EDITORIAL: Fiscal and tax questions that need to be asked

by centraljersey.com
Let’s have a conversation about taxes.
Not the kind of conversation we’ve grown used to, in which taxpayers and politicians complain about rising property tax bills and bad mouth the long list of scapegoats, but one in which we ask ourselves honest questions about what we expect from our state and local governments and how much we are willing to pay for the services we believe are necessary.
   On Friday, every town in the state will submit their responses to a questionnaire tied by Gov. Chris Christie to their state aid, a document called Local Government Best Practices that is designed to get municipal governments to look over their operations and aid them in determining whether they are functioning in the best and most efficient manner possible.
   The questionnaire, according to the liberal research group New Jersey Policy Perspective, has some utility. Most of the questions are those that towns should have been asking all along.But its usefulness has its limits — too many questions are left unasked and tying the answers to state aid allocation makes little sense.
   The questionnaire is part of the governor’s larger property tax toolkit, which includes pension and healthcare reforms, changes to civil service and arbitration rules and other tools that the governor believes will help stem the growth of property taxes in New Jersey.

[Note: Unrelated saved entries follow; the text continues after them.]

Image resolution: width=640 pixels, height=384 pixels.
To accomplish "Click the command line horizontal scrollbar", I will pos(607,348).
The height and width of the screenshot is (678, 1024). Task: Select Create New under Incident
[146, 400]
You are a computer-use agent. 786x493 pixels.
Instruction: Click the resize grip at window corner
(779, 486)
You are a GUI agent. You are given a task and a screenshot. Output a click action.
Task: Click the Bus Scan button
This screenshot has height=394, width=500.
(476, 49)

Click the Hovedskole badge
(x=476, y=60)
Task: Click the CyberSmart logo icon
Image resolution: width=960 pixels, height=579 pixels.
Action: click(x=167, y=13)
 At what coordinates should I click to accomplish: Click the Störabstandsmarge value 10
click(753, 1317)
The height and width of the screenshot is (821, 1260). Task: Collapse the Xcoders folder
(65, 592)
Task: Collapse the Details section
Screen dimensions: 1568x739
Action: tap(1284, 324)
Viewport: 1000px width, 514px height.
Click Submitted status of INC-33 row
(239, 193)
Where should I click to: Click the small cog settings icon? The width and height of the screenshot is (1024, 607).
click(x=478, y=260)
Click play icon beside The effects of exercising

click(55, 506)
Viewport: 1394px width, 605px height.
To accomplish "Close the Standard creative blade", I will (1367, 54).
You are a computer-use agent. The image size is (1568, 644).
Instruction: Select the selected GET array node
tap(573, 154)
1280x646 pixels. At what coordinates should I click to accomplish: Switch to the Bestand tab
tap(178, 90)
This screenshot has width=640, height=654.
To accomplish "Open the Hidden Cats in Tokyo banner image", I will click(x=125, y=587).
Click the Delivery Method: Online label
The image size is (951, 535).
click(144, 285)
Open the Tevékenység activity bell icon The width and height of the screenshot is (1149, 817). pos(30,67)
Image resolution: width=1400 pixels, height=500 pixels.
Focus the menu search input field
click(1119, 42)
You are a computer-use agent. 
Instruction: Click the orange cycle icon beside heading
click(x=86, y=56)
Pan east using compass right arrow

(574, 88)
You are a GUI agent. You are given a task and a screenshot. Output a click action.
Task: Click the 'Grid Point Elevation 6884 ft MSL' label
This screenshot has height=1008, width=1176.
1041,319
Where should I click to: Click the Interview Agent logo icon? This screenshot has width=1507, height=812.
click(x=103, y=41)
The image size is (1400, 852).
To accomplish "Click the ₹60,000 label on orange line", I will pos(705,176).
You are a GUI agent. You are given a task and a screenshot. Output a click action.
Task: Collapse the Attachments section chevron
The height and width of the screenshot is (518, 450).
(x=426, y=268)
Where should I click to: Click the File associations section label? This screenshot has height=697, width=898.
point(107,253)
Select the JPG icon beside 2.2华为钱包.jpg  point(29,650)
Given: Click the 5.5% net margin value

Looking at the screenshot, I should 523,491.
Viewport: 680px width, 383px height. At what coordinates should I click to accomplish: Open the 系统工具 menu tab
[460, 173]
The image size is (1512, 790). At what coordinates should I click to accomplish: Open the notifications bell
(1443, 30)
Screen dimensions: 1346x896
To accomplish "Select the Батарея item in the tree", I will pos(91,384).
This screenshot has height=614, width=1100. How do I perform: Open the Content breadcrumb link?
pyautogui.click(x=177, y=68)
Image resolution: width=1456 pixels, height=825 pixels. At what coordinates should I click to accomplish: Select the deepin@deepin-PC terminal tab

   New Jersey taxpayers certainly are rooting for his success. In poll after poll, New Jersey residents say that taxes — and property taxes in particular — are their chief concern. Taxpayers, on average, pay more in property taxes in New Jersey than in any other state, though that expense is partially offset by somewhat lower income taxes and one of the lowest gas taxes in the nation.
   The toolkit, however, is just a partial solution, a reactionary one unlikely to improve efficiency. Like the property tax cap approved earlier this year, it is a sop to public anger and leaves too many important questions unasked.
   That’s why we believe it is time to move beyond the partial solutions being offered — the governor’s tool kit and the weak reform ideas offered four years ago during a special joint legislative session — to talk about the problems that really drive taxes upward in the state.The questions can be divided into three basic areas of discussion (though they do overlap):
   Program efficiency. What programs should the state provide and what should be a local responsibility? Are there tasks now managed by a government agency that should be handled privately and are their programs that have outlived their usefulness.
   By the same token, are their private programs that could be provided more equitably and efficiently by government?
   Layers of government. New Jersey will never get a handle on the spending side of the ledger if it cannot answer why it needs 566 local governments, nearly 600 school districts and several hundred other taxing districts (fire, trash, etc.), along with 21 counties, numerous independent state authorities and a massive state government.
   Who pays. Does our outsized reliance on property taxes do a disservice to those on the lower end of the income scale? Does it create unintended consequences (think in terms of land-use planning)? Should we rely more on income taxes, corporate taxes, sales taxes? Who benefits now and who would benefit from a change?
   These are the questions we are not asking, questions that if left unanswered will only undermine our efforts at addressing the state’s budget and tax troubles.